### Aim of the task
Return every line in the entries below where the word "icon" shows up.

### Supplied entries
^^^^^^^^

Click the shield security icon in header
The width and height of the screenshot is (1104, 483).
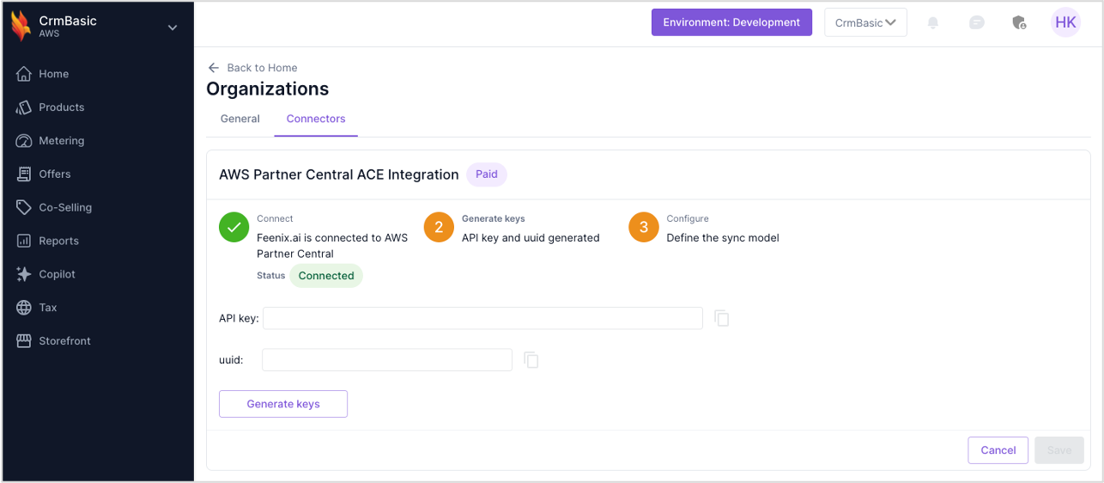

^^^^^^^^

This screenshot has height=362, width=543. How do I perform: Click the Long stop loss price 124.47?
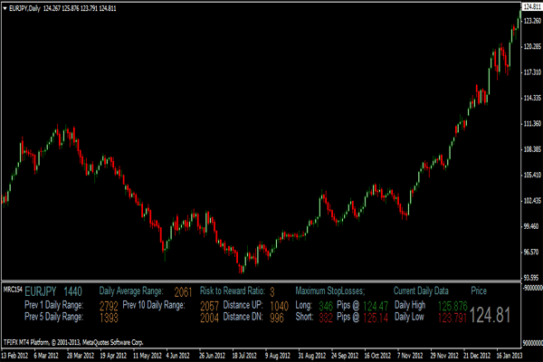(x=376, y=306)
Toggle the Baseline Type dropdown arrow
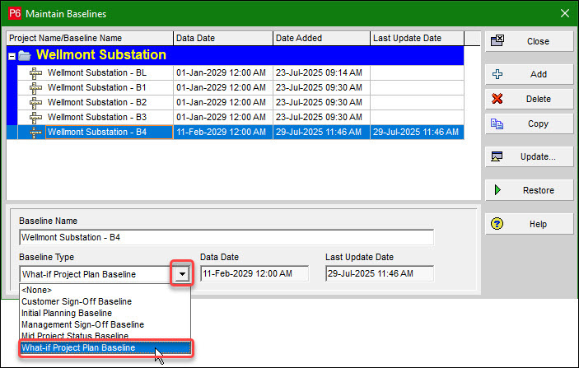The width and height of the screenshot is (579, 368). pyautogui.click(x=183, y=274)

^^^^^^^^

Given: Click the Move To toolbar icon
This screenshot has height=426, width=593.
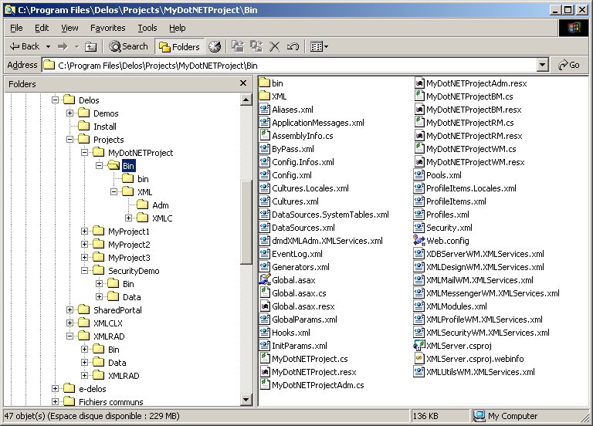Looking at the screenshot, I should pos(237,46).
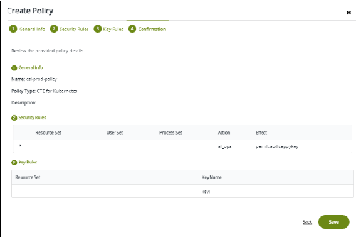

^^^^^^^^

### Output
Click the shield security icon in header
Given: Click the Move To toolbar icon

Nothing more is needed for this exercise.